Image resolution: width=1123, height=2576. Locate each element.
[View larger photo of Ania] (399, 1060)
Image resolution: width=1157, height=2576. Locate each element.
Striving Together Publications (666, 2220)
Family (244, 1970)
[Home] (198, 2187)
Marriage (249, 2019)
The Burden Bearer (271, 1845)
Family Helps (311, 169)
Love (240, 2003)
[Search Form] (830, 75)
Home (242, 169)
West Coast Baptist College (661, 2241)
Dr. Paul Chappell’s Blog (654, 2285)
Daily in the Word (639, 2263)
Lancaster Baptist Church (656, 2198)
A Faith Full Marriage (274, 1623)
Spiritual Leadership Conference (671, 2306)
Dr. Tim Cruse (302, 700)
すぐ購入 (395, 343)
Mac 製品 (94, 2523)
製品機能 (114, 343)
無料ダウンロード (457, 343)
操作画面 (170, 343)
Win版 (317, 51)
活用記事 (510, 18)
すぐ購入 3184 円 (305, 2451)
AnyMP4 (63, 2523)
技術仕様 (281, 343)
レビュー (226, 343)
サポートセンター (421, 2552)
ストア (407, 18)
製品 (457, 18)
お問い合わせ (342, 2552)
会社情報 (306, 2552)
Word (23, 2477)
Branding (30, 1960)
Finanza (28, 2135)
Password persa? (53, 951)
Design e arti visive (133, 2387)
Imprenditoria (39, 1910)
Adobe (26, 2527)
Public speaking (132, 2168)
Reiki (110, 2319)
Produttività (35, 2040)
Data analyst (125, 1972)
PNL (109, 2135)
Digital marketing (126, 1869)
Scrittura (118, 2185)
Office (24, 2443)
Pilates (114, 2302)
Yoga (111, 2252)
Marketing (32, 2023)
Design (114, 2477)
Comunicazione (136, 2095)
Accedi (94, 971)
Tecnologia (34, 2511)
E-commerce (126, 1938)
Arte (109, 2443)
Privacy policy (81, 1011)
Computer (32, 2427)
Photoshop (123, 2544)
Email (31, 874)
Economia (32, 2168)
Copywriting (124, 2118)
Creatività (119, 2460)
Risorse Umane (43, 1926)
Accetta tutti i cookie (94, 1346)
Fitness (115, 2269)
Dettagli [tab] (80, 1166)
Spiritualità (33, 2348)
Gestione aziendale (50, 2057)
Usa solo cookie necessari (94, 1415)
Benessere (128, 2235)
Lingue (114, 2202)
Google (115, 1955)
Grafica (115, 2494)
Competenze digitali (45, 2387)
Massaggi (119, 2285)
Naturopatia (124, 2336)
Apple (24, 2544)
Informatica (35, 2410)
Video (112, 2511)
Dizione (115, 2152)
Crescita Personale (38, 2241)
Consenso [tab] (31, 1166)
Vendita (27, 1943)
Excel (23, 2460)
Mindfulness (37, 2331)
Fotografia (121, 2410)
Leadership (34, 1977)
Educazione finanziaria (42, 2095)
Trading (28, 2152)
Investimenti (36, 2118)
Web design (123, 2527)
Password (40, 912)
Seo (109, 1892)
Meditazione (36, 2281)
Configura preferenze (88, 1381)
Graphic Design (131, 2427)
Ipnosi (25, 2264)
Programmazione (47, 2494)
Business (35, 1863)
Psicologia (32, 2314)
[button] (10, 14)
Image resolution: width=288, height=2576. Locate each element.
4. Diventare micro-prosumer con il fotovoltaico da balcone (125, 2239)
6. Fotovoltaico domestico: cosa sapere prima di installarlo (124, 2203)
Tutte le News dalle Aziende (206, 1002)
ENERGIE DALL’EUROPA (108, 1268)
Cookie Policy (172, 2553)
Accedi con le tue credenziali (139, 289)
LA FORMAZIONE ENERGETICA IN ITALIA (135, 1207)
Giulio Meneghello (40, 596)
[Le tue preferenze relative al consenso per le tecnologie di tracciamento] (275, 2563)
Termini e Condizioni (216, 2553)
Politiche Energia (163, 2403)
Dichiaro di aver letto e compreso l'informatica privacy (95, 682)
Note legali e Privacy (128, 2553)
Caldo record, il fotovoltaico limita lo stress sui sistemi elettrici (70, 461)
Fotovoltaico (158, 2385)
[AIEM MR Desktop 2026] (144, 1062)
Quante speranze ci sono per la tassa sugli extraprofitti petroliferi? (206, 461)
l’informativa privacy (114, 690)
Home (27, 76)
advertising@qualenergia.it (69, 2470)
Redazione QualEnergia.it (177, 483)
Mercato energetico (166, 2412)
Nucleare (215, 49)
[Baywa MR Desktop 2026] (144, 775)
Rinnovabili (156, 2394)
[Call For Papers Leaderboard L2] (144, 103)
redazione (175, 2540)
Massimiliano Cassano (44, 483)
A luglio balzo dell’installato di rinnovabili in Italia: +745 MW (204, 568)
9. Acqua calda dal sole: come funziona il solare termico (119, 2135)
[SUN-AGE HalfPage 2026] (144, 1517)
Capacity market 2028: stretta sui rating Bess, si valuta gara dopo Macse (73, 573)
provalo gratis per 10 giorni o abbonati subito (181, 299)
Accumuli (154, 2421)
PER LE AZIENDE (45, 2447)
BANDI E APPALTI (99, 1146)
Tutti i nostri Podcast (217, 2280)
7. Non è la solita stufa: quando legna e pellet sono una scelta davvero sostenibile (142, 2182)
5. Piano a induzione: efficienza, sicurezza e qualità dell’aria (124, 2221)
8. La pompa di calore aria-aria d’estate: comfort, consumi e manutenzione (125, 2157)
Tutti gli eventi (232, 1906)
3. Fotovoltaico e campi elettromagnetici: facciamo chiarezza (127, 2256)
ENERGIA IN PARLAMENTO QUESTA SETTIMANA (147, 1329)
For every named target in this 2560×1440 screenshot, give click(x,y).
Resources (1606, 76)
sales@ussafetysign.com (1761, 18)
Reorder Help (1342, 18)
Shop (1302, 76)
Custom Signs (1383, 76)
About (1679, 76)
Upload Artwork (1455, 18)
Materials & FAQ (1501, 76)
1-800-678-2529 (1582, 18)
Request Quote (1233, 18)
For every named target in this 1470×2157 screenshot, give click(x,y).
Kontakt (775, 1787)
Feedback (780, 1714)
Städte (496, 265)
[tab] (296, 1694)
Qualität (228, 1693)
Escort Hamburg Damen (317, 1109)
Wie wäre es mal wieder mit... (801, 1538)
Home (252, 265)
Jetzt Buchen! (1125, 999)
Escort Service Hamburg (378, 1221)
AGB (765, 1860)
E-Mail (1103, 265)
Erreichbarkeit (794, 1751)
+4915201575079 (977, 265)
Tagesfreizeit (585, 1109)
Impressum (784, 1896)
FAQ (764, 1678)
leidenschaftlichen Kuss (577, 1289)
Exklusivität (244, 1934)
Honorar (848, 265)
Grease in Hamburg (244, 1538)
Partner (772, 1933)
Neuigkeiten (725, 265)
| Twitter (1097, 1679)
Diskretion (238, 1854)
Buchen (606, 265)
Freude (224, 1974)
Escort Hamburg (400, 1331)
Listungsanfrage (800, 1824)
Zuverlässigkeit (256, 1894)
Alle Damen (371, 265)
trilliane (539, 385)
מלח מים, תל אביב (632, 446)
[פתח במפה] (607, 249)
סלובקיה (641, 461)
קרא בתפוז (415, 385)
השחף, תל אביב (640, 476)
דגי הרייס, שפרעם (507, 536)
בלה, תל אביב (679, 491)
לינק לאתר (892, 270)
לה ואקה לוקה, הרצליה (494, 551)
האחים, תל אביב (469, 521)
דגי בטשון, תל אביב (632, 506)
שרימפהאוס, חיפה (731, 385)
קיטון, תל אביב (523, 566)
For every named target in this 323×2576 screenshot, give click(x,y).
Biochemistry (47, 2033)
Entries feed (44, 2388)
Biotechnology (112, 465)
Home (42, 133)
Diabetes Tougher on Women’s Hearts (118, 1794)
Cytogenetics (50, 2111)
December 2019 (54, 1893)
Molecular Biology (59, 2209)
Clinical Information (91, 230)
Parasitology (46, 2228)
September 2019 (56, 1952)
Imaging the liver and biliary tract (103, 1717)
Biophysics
^^^^
--- Problem description ---
What you give back must be the stretch above, starting at the line with "Städte (496, 265)" and ending at the line with "Molecular Biology (59, 2209)", copied exactly.

--- Worked solution ---
Städte (496, 265)
[tab] (296, 1694)
Qualität (228, 1693)
Escort Hamburg Damen (317, 1109)
Wie wäre es mal wieder mit... (801, 1538)
Home (252, 265)
Jetzt Buchen! (1125, 999)
Escort Service Hamburg (378, 1221)
AGB (765, 1860)
E-Mail (1103, 265)
Erreichbarkeit (794, 1751)
+4915201575079 (977, 265)
Tagesfreizeit (585, 1109)
Impressum (784, 1896)
FAQ (764, 1678)
leidenschaftlichen Kuss (577, 1289)
Exklusivität (244, 1934)
Honorar (848, 265)
Grease in Hamburg (244, 1538)
Partner (772, 1933)
Neuigkeiten (725, 265)
| Twitter (1097, 1679)
Diskretion (238, 1854)
Buchen (606, 265)
Freude (224, 1974)
Escort Hamburg (400, 1331)
Listungsanfrage (800, 1824)
Zuverlässigkeit (256, 1894)
Alle Damen (371, 265)
trilliane (539, 385)
מלח מים, תל אביב (632, 446)
[פתח במפה] (607, 249)
סלובקיה (641, 461)
קרא בתפוז (415, 385)
השחף, תל אביב (640, 476)
דגי הרייס, שפרעם (507, 536)
בלה, תל אביב (679, 491)
לינק לאתר (892, 270)
לה ואקה לוקה, הרצליה (494, 551)
האחים, תל אביב (469, 521)
דגי בטשון, תל אביב (632, 506)
שרימפהאוס, חיפה (731, 385)
קיטון, תל אביב (523, 566)
For every named target in this 323×2576 screenshot, give click(x,y).
Biochemistry (47, 2033)
Entries feed (44, 2388)
Biotechnology (112, 465)
Home (42, 133)
Diabetes Tougher on Women’s Hearts (118, 1794)
Cytogenetics (50, 2111)
December 2019 (54, 1893)
Molecular Biology (59, 2209)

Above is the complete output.